BioWorld International Correspondent

LONDON - A faulty gene responsible for causing inherited blindness in chickens could hold the key to understanding many common diseases that afflict humans, including hypertension, heart disease, diabetes, obesity, stroke and low-birth weight.

The gene defect affects a protein in chickens that normally plays a role in converting light into a nerve impulse in the cone cells of the retina.

Researchers who carried out the study said that a similar mutation in humans could be responsible for an inherited eye disorder called cone-rod dystrophy.

Doug Lester, lecturer in medical biotechnology at the University of Abertay Dundee in Scotland, told BioWorld International: "The gene that we have identified in chickens may also play a role in predisposing people to hypertension, obesity, diabetes and low-birth weight. These diseases are big killers in the Western world, and if we can understand the genetics and physiology behind them, we have a much better chance of developing appropriate therapies."

Lester and his team, with collaborators at Leeds University and the Roslin Institute in Edinburgh, Scotland, set out to determine the genetic mutation responsible for a type of inherited blindness in chickens, called retinopathy globe enlarged (RGE). That causes the affected birds to go blind within six to eight weeks of hatching.

Results from their study have been published in the November 2006 issue of the investigative journal Ophthalmology & Visual Science. The title of the paper is "Mutation in the Guanine Nucleotide-Binding Protein beta-3 Causes Retinal Degeneration and Embryonic Mortality in Chickens."

The team used linkage analysis to map the gene responsible for the condition to an area on chromosome 1. They sequenced candidate genes that lay in that area and discovered that one of them - encoding the guanine nucleotide-binding protein beta-3 (GNB3) - had a deletion of three base pairs. That mutation had the effect of deleting a highly conserved amino acid residue in one of the domains of GNB3, with the result that the spatial configuration of the folded protein changed.

Guanine nucleotide-binding proteins, also known as G-proteins or transducins, play an important role in transducing signals such as those mediated by hormones or neurotransmitters, or by sensory stimuli, such as light, into nerve impulses.

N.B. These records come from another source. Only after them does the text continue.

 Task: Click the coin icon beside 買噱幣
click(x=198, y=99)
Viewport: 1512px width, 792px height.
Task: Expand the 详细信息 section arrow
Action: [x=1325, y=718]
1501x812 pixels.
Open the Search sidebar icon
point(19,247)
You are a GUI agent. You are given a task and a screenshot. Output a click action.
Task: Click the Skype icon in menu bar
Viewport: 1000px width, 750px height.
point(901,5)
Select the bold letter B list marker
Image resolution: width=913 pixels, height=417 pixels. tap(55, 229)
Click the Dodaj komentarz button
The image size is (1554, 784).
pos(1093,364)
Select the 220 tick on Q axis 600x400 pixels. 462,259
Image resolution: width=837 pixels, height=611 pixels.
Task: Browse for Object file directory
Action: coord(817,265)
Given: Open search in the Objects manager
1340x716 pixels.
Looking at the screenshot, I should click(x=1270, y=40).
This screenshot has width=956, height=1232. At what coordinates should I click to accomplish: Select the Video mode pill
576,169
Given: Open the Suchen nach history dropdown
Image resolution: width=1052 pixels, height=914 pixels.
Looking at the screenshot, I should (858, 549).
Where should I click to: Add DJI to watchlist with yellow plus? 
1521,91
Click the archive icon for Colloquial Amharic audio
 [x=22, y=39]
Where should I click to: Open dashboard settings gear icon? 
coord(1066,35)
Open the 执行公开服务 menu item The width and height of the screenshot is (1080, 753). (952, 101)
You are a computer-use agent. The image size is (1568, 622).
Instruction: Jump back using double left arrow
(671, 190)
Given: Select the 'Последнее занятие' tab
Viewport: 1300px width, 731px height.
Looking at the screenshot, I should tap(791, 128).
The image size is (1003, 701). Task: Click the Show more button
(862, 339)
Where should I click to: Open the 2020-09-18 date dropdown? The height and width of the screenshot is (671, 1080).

Interestingly, previous studies by others already had implicated a mutant form of GNB3 in many different human diseases. This mild mutant, which results in 40 percent of GNB3 protein produced being spliced abnormally, is present at a high rate in many human populations. It is found in 90 percent of Africans, 80 percent of Aborigines and 30 percent of Europeans.

Lester said: "It has been suggested that it is a 'thrifty' mutation, which helps people survive starvation periods, but which - now that people are eating a Western diet - predisposes them to diseases such as diabetes, heart disease and obesity."

GNB3 is particularly highly expressed in the cone cells of the retina, but also is present throughout the body. That protein, like all G-proteins, binds to a family of proteins called seven-transmembrane proteins throughout the body, not just in the eye, in order to transmit signals into cells.

The team noticed that the chickens with the newly identified mutant gene also had a high mortality rate of embryos. That suggested to the researchers that the birds also might be predisposed to the same group of diseases. Lester said, "If they are, then they would provide good animal models for testing new therapies for hypertension, for example."

Further studies now are under way to see if the chickens also suffer from hypertension, and if humans with inherited retinal degeneration also have mutations in the same gene.

Lester concluded: "We need to find out next whether the mutation is a type that causes loss of function of the manufactured protein, or one that gives the altered protein a new function. Either way, we have ideas about how we might be able to correct what goes wrong, using gene therapy."

Next on the agenda will be the manufacture of transgenic mice that have the human form of mutant GNB3, and those that have the chicken form of mutant GNB3. By comparing the physiology of these two forms of mice, the researchers suggested, they will be able to elucidate more information about the mutation, and how it affects the animals' metabolism.